PROBLEM DESCRIPTION. Taking the line that contains "1362x679 pixels." as the start and the last line of the data as the end, repeat exactly every line in that span, but no pictures.

[Records drawn from a dataset]
►

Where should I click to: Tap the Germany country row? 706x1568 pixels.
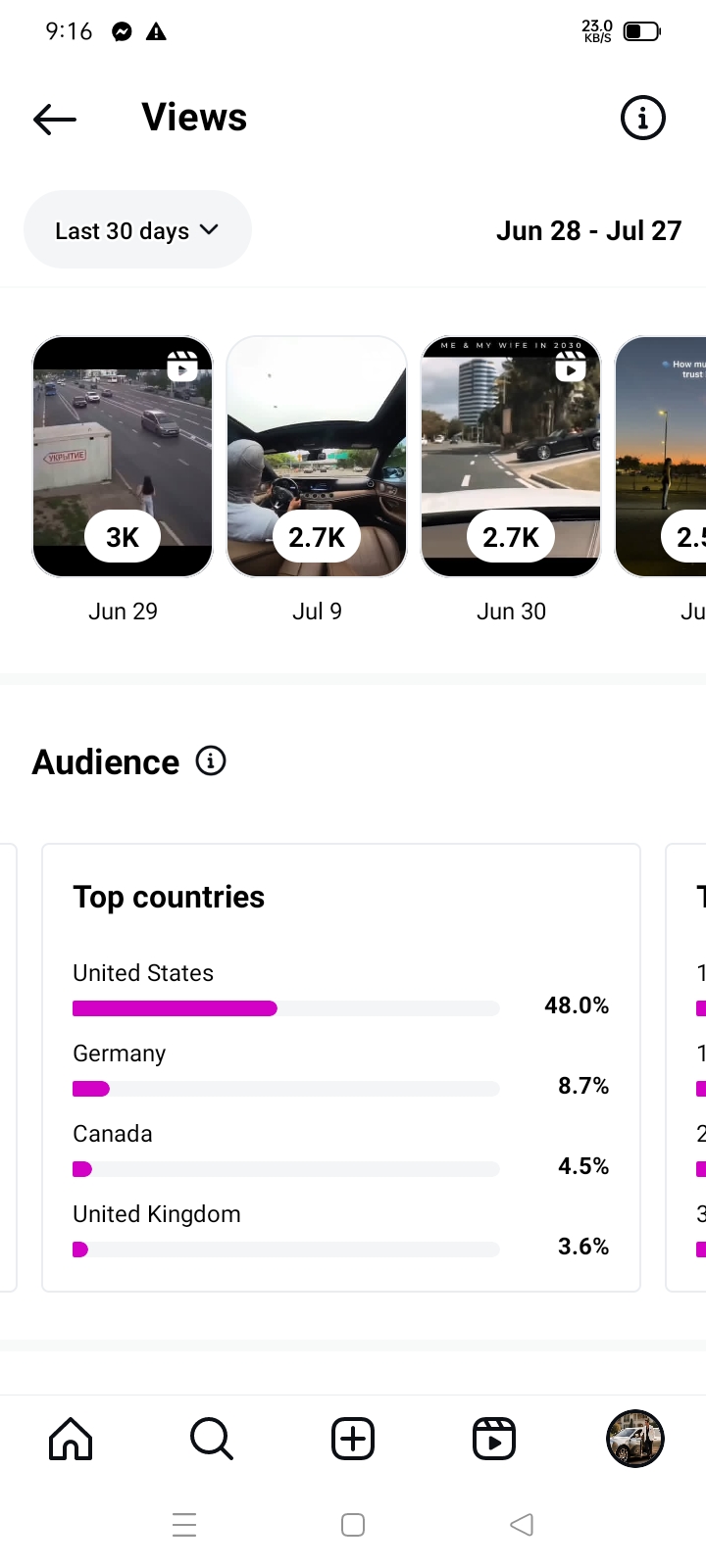(340, 1070)
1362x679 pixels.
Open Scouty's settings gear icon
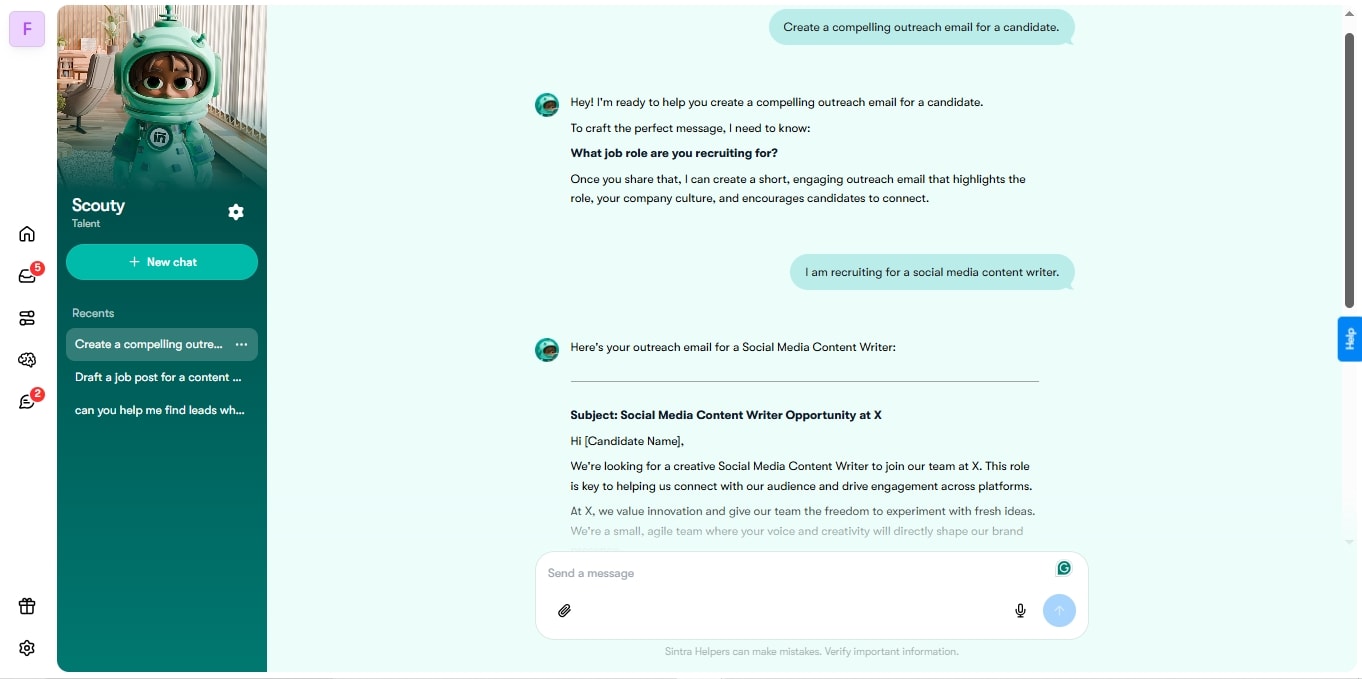(x=236, y=212)
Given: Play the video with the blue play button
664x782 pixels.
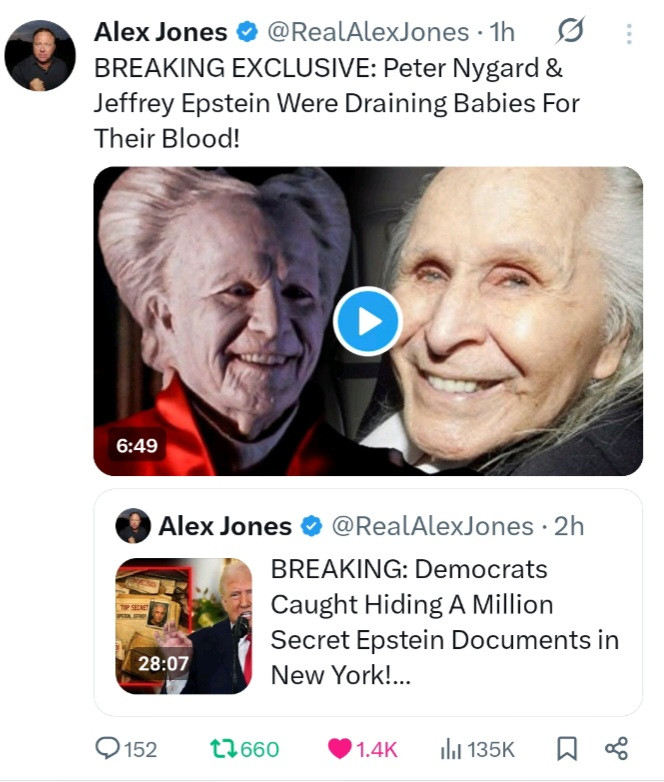Looking at the screenshot, I should tap(367, 321).
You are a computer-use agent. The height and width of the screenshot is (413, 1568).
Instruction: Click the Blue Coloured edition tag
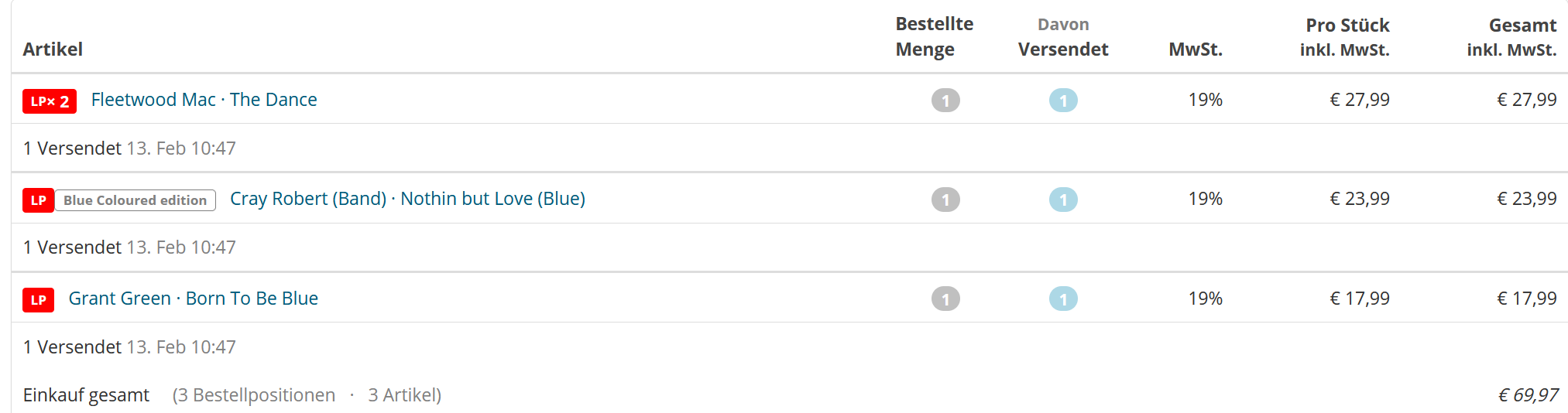coord(136,200)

◄

OUTPUT OF THE TASK.
1362x679 pixels.
Open Scouty's settings gear icon
(x=236, y=212)
Given: Play the video with the blue play button
664x782 pixels.
Looking at the screenshot, I should tap(367, 321).
You are a computer-use agent. The height and width of the screenshot is (413, 1568).
Instruction: Click the Blue Coloured edition tag
coord(136,200)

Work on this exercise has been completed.